[Directions]:
Transcribe all of the data, leaving nothing out and changing nothing.

Collected data entries

········

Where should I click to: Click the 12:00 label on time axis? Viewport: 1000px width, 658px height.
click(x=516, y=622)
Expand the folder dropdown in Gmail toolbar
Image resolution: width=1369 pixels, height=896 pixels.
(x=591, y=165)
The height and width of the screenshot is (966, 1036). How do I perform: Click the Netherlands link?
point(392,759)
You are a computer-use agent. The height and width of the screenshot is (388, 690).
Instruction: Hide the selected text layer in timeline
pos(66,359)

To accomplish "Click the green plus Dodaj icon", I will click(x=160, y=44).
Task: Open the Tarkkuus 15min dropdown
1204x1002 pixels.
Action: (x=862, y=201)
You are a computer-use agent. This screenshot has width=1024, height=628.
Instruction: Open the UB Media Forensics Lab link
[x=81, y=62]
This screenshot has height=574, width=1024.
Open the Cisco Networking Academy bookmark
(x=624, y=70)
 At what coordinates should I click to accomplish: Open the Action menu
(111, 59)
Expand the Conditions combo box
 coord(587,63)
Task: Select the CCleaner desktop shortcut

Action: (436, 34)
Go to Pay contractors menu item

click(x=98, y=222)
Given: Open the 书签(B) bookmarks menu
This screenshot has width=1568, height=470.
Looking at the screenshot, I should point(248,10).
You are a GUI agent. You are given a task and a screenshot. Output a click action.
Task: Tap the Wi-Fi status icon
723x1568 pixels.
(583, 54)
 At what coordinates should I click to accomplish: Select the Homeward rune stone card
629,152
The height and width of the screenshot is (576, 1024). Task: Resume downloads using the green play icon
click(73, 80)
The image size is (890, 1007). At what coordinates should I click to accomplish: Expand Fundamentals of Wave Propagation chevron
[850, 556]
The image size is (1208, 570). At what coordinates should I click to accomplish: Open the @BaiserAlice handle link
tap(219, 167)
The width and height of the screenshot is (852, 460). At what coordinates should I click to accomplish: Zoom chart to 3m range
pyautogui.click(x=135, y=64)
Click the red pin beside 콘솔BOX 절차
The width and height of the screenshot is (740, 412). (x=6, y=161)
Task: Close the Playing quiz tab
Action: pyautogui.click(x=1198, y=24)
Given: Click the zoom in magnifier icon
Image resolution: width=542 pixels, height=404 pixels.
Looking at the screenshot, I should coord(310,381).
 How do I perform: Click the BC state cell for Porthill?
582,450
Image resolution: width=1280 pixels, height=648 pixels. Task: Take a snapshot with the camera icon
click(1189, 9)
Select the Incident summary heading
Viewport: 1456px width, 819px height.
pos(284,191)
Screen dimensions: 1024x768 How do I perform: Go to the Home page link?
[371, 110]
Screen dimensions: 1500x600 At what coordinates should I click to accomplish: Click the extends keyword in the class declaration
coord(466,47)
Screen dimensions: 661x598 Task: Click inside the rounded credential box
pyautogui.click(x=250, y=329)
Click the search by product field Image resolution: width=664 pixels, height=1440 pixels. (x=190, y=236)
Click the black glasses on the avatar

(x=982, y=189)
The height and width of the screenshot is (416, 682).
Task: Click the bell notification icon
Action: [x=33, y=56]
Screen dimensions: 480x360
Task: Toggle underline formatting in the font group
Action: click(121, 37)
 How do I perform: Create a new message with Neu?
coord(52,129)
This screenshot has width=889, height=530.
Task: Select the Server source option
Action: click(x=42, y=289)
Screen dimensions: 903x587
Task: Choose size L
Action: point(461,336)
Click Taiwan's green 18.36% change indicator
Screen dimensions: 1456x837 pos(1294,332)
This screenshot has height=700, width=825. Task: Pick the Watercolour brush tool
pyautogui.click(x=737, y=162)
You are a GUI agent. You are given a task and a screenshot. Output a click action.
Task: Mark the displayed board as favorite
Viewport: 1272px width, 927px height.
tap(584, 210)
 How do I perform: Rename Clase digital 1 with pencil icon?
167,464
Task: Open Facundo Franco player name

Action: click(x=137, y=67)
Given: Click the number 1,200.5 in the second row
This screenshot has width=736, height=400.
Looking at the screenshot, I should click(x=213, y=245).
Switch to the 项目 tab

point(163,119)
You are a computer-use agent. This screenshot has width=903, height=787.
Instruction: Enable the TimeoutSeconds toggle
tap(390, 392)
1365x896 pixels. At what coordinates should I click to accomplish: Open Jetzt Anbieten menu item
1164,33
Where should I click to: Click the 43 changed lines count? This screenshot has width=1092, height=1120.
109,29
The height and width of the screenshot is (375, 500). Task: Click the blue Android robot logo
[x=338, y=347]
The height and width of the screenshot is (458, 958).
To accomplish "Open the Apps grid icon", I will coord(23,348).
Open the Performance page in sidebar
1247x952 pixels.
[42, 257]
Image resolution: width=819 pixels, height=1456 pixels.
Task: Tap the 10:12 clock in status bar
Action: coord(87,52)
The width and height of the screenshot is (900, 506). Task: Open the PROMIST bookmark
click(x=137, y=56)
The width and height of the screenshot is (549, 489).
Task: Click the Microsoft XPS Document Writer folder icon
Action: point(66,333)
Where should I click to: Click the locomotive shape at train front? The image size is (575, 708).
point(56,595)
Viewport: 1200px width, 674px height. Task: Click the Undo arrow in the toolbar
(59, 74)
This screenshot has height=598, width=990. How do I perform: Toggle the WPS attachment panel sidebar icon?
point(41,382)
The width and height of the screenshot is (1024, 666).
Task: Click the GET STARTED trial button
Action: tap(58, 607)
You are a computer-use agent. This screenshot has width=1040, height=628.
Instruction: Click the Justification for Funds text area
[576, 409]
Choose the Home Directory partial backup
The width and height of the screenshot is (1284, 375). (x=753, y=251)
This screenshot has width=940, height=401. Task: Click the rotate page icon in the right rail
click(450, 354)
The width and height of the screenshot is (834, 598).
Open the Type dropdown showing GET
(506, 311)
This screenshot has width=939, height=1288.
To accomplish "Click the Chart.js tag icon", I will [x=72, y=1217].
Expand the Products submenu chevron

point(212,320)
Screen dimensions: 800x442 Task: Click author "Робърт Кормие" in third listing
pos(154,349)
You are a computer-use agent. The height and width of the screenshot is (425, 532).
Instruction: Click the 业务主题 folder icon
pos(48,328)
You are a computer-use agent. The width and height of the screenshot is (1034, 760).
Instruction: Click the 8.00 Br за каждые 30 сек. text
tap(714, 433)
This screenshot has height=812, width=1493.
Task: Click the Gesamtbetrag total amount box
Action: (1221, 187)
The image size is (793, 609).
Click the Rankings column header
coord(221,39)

········

[Answer for the task]:
Where should I click to: Click the 12:00 label on time axis? Viewport: 1000px width, 658px height.
click(x=516, y=622)
Expand the folder dropdown in Gmail toolbar
Image resolution: width=1369 pixels, height=896 pixels.
(x=591, y=165)
The height and width of the screenshot is (966, 1036). How do I perform: Click the Netherlands link?
point(392,759)
You are a computer-use agent. The height and width of the screenshot is (388, 690).
Instruction: Hide the selected text layer in timeline
pos(66,359)

To accomplish "Click the green plus Dodaj icon", I will click(x=160, y=44).
Task: Open the Tarkkuus 15min dropdown
1204x1002 pixels.
Action: (x=862, y=201)
You are a computer-use agent. This screenshot has width=1024, height=628.
Instruction: Open the UB Media Forensics Lab link
[x=81, y=62]
This screenshot has height=574, width=1024.
Open the Cisco Networking Academy bookmark
(x=624, y=70)
 At what coordinates should I click to accomplish: Open the Action menu
(111, 59)
Expand the Conditions combo box
 coord(587,63)
Task: Select the CCleaner desktop shortcut

Action: (436, 34)
Go to Pay contractors menu item

click(x=98, y=222)
Given: Open the 书签(B) bookmarks menu
This screenshot has width=1568, height=470.
Looking at the screenshot, I should point(248,10).
You are a GUI agent. You are given a task and a screenshot. Output a click action.
Task: Tap the Wi-Fi status icon
723x1568 pixels.
(583, 54)
 At what coordinates should I click to accomplish: Select the Homeward rune stone card
629,152
The height and width of the screenshot is (576, 1024). Task: Resume downloads using the green play icon
click(73, 80)
The image size is (890, 1007). At what coordinates should I click to accomplish: Expand Fundamentals of Wave Propagation chevron
[850, 556]
The image size is (1208, 570). At what coordinates should I click to accomplish: Open the @BaiserAlice handle link
tap(219, 167)
The width and height of the screenshot is (852, 460). At what coordinates should I click to accomplish: Zoom chart to 3m range
pyautogui.click(x=135, y=64)
Click the red pin beside 콘솔BOX 절차
The width and height of the screenshot is (740, 412). (x=6, y=161)
Task: Close the Playing quiz tab
Action: pyautogui.click(x=1198, y=24)
Given: Click the zoom in magnifier icon
Image resolution: width=542 pixels, height=404 pixels.
Looking at the screenshot, I should coord(310,381).
 How do I perform: Click the BC state cell for Porthill?
582,450
Image resolution: width=1280 pixels, height=648 pixels. Task: Take a snapshot with the camera icon
click(1189, 9)
Select the Incident summary heading
Viewport: 1456px width, 819px height.
pos(284,191)
Screen dimensions: 1024x768 How do I perform: Go to the Home page link?
[371, 110]
Screen dimensions: 1500x600 At what coordinates should I click to accomplish: Click the extends keyword in the class declaration
coord(466,47)
Screen dimensions: 661x598 Task: Click inside the rounded credential box
pyautogui.click(x=250, y=329)
Click the search by product field Image resolution: width=664 pixels, height=1440 pixels. (x=190, y=236)
Click the black glasses on the avatar

(x=982, y=189)
The height and width of the screenshot is (416, 682).
Task: Click the bell notification icon
Action: [x=33, y=56]
Screen dimensions: 480x360
Task: Toggle underline formatting in the font group
Action: click(121, 37)
 How do I perform: Create a new message with Neu?
coord(52,129)
This screenshot has width=889, height=530.
Task: Select the Server source option
Action: click(x=42, y=289)
Screen dimensions: 903x587
Task: Choose size L
Action: point(461,336)
Click Taiwan's green 18.36% change indicator
Screen dimensions: 1456x837 pos(1294,332)
This screenshot has height=700, width=825. Task: Pick the Watercolour brush tool
pyautogui.click(x=737, y=162)
You are a GUI agent. You are given a task and a screenshot. Output a click action.
Task: Mark the displayed board as favorite
Viewport: 1272px width, 927px height.
tap(584, 210)
 How do I perform: Rename Clase digital 1 with pencil icon?
167,464
Task: Open Facundo Franco player name

Action: click(x=137, y=67)
Given: Click the number 1,200.5 in the second row
This screenshot has width=736, height=400.
Looking at the screenshot, I should click(x=213, y=245).
Switch to the 项目 tab

point(163,119)
You are a computer-use agent. This screenshot has width=903, height=787.
Instruction: Enable the TimeoutSeconds toggle
tap(390, 392)
1365x896 pixels. At what coordinates should I click to accomplish: Open Jetzt Anbieten menu item
1164,33
Where should I click to: Click the 43 changed lines count? This screenshot has width=1092, height=1120.
109,29
The height and width of the screenshot is (375, 500). Task: Click the blue Android robot logo
[x=338, y=347]
The height and width of the screenshot is (458, 958).
To accomplish "Open the Apps grid icon", I will coord(23,348).
Open the Performance page in sidebar
1247x952 pixels.
[42, 257]
Image resolution: width=819 pixels, height=1456 pixels.
Task: Tap the 10:12 clock in status bar
Action: coord(87,52)
The width and height of the screenshot is (900, 506). Task: Open the PROMIST bookmark
click(x=137, y=56)
The width and height of the screenshot is (549, 489).
Task: Click the Microsoft XPS Document Writer folder icon
Action: point(66,333)
Where should I click to: Click the locomotive shape at train front? The image size is (575, 708).
point(56,595)
Viewport: 1200px width, 674px height. Task: Click the Undo arrow in the toolbar
(59, 74)
This screenshot has height=598, width=990. How do I perform: Toggle the WPS attachment panel sidebar icon?
point(41,382)
The width and height of the screenshot is (1024, 666).
Task: Click the GET STARTED trial button
Action: tap(58, 607)
You are a computer-use agent. This screenshot has width=1040, height=628.
Instruction: Click the Justification for Funds text area
[576, 409]
Choose the Home Directory partial backup
The width and height of the screenshot is (1284, 375). (x=753, y=251)
This screenshot has width=940, height=401. Task: Click the rotate page icon in the right rail
click(450, 354)
The width and height of the screenshot is (834, 598).
Open the Type dropdown showing GET
(506, 311)
This screenshot has width=939, height=1288.
To accomplish "Click the Chart.js tag icon", I will [x=72, y=1217].
Expand the Products submenu chevron

point(212,320)
Screen dimensions: 800x442 Task: Click author "Робърт Кормие" in third listing
pos(154,349)
You are a computer-use agent. The height and width of the screenshot is (425, 532).
Instruction: Click the 业务主题 folder icon
pos(48,328)
You are a computer-use agent. The width and height of the screenshot is (1034, 760).
Instruction: Click the 8.00 Br за каждые 30 сек. text
tap(714, 433)
This screenshot has height=812, width=1493.
Task: Click the Gesamtbetrag total amount box
Action: (1221, 187)
The image size is (793, 609).
Click the Rankings column header
coord(221,39)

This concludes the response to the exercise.